> **Supplied material**:
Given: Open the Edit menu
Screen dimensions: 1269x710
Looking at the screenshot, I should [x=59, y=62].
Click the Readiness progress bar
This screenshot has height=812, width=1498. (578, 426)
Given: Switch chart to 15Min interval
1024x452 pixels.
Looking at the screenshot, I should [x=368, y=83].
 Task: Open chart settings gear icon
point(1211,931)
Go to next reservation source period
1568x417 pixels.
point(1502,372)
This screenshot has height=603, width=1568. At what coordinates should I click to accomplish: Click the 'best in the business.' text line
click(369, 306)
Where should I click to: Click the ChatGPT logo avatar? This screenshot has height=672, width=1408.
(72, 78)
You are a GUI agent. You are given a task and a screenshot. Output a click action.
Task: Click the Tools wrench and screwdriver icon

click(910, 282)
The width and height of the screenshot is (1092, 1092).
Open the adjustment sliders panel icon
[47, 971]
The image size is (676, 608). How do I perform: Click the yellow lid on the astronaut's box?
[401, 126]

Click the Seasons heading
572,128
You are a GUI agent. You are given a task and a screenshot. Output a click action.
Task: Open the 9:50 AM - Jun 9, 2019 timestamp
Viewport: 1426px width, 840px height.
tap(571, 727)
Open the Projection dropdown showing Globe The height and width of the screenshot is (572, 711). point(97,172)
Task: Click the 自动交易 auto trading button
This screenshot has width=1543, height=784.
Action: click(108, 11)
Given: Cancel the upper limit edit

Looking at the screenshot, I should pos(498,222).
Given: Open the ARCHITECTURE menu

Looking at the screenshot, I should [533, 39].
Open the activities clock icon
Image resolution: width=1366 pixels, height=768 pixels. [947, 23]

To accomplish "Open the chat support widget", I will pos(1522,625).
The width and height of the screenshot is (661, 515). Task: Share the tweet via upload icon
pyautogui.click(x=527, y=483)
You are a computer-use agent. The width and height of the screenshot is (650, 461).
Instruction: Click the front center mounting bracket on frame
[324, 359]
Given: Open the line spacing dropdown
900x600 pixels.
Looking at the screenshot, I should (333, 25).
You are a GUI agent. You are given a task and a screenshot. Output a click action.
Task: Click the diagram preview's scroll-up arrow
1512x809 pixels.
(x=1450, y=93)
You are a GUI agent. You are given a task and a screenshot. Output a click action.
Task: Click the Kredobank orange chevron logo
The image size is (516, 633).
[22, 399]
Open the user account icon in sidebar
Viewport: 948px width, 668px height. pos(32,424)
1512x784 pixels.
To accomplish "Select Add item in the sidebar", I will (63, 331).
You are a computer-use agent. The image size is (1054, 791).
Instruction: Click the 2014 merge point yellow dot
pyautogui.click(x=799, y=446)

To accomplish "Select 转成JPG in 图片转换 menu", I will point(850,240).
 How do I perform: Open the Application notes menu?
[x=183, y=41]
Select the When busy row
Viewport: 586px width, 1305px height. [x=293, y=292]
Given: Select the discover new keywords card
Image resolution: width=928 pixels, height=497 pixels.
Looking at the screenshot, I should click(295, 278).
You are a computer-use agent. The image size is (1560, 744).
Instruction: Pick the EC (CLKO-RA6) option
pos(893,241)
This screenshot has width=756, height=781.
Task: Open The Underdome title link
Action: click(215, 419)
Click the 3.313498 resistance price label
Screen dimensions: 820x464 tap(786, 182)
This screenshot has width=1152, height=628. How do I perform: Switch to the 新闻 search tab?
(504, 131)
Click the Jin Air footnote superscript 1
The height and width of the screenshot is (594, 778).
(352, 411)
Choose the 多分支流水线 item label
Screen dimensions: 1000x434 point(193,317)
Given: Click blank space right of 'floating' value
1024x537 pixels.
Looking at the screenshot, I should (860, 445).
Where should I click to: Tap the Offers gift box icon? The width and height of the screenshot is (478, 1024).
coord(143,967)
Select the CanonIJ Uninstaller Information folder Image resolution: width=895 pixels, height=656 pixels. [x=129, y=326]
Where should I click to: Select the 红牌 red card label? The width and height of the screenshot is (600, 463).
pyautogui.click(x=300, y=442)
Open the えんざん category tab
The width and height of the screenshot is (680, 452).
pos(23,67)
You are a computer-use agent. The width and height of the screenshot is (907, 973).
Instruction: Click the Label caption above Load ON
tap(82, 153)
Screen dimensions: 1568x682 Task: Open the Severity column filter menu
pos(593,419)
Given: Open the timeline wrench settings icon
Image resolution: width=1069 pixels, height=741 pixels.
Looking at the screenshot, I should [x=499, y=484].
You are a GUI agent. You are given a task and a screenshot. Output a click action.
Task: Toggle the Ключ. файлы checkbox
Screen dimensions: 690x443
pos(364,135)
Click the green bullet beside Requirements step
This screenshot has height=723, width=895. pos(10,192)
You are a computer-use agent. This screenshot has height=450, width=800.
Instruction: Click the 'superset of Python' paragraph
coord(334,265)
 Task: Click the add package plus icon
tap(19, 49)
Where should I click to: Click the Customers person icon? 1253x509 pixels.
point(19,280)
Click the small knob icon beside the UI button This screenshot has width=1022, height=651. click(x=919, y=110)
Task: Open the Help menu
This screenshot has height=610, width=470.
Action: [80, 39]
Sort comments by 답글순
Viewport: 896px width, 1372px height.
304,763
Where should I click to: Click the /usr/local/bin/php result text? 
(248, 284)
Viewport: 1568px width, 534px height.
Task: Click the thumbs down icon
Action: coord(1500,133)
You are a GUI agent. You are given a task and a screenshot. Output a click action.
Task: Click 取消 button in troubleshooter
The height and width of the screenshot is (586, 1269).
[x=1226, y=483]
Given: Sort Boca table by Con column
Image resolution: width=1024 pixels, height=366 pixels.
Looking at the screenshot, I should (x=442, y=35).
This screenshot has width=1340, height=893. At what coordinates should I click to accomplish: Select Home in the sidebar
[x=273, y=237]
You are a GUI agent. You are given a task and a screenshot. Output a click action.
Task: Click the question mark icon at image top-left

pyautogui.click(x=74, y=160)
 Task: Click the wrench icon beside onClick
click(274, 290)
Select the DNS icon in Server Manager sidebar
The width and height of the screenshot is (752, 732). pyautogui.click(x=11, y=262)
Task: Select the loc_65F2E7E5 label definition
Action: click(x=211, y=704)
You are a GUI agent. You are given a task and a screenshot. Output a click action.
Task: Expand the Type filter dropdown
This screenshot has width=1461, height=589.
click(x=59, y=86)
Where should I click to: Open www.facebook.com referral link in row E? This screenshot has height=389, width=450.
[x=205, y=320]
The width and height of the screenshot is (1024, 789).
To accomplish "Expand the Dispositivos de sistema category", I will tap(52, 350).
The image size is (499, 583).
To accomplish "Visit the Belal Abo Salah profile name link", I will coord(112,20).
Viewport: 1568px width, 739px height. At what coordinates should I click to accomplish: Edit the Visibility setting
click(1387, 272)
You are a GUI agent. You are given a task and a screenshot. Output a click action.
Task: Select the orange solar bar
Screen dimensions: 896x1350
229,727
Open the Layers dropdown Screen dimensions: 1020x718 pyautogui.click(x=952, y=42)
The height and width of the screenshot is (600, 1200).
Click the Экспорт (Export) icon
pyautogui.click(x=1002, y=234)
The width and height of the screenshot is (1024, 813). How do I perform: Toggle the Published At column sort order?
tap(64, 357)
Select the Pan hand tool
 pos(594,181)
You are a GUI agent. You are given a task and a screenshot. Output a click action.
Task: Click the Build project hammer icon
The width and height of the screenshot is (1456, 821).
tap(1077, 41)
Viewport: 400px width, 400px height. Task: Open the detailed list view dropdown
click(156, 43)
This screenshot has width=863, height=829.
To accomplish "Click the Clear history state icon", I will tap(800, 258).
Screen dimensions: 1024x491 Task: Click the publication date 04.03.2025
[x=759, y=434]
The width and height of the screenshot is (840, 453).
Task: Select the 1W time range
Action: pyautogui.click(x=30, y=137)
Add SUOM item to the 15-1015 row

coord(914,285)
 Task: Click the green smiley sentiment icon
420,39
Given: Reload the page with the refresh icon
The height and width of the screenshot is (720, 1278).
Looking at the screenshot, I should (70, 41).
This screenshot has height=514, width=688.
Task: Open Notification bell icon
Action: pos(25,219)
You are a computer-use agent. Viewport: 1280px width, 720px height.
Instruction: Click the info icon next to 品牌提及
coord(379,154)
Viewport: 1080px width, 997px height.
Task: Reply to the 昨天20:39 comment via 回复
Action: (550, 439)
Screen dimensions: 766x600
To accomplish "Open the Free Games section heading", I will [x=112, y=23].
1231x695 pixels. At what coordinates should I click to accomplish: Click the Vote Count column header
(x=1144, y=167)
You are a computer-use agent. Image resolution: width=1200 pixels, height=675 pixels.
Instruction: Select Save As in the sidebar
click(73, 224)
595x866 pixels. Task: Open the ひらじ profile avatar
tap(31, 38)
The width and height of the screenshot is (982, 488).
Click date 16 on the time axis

> **Task brief**:
Return nothing but the lines from the start of the listing above through the line containing "Given: Switch chart to 15Min interval", exactly as given.

> **Response area**:
Given: Open the Edit menu
Screen dimensions: 1269x710
Looking at the screenshot, I should [x=59, y=62].
Click the Readiness progress bar
This screenshot has height=812, width=1498. (578, 426)
Given: Switch chart to 15Min interval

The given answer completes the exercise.